The Chrysalis
Page 16
Had he really just slapped a glass out of Jenny’s hand? It didn’t seem possible. Tom cradled his head in his palms. He missed the chrysalis so fucking much.
“Here you go,” the bartender said. Tom looked up and found himself staring into a glassful of amber liquid. It filled his vision and then, within seconds, his empty stomach. But his brain hardly noticed it. “Keep them coming,” he demanded.
“Your funeral,” the obnoxious, long-haired hipster responded.
Tom could feel the crowd behind him but wondered, were they really there? Was he? Or was he in the basement? As he drank his second, then third glass of bourbon, he realized that he was sobbing, tears and snot rolling down his face. Which was especially confusing because he felt nothing inside.
“Hey, FNG, what the hell is going on with you?” Malcolm was standing behind the bar, in front of Tom, arms outstretched on either side of him, a familiar pose, a concerned smile on his face.
Tom wiped a sleeve across his face, tried to smile back, failed. “Malcolm, maybe … better to leave me alone.” Tom was surprised at the sound of his voice. Clear, no slur whatsoever. It was as though he’d been drinking water.

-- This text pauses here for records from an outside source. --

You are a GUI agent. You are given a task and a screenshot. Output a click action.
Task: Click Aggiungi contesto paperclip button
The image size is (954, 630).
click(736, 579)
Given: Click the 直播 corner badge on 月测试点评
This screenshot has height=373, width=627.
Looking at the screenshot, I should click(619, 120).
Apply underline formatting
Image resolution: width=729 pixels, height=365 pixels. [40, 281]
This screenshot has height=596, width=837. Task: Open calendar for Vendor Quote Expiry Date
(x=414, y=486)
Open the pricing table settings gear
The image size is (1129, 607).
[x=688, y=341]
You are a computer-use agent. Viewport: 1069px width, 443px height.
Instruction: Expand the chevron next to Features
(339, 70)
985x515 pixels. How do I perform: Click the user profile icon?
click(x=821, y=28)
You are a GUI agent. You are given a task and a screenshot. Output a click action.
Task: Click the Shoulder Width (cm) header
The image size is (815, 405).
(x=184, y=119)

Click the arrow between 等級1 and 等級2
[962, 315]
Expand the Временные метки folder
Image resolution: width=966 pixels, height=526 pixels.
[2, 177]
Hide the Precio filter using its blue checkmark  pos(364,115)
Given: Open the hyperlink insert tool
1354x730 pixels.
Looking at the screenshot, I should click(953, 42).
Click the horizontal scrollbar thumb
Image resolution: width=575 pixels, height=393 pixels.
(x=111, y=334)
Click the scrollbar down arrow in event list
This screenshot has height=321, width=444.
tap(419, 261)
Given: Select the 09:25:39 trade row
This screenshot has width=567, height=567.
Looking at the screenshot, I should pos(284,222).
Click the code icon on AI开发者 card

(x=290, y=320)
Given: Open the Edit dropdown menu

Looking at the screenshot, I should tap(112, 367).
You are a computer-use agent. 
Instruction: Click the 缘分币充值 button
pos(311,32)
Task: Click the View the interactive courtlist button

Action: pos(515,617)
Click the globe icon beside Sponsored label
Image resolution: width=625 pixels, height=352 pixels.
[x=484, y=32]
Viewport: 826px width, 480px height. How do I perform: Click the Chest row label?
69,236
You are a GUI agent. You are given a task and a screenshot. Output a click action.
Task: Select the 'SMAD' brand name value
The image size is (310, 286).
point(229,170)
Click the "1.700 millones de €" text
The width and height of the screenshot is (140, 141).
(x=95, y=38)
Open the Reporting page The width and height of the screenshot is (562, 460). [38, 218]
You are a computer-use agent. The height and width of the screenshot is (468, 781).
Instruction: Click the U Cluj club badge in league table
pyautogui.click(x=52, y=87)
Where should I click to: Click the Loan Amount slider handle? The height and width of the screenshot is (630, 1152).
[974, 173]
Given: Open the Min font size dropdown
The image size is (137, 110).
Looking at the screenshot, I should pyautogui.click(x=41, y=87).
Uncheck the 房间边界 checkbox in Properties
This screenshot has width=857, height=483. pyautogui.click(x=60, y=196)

“Fuck that. Hold on, I’m coming around.”
Malcolm appeared next to Tom seconds later, then led him to a two-person table at the back of the bar. The crowd parted for the bar owner and the haggard man he was dragging after him as if they recognized that a rescue operation was under way. Malcolm nodded at the two guys currently occupying the table, and they understood his silent command, vacating the area for the establishment’s well-liked owner.
“I forgot my drink at the bar,” Tom mumbled as he dropped into the uncomfortable wooden chair.
“Don’t worry, it’s not going anywhere,” Malcolm responded, pushing a bowl of peanuts toward Tom. “Here. Eat.”
“I’m not hungry.”
“I don’t give a fuck. Eat.”
Staring at the older man, Tom grabbed a handful of the nuts and shoved them into his mouth. Though they tasted like sawdust, he chewed dutifully. He had to swallow several times before the disgusting paste went down.
“Happy?” he asked.
“Over the moon,” Malcolm answered gravely, returning Tom’s hard stare.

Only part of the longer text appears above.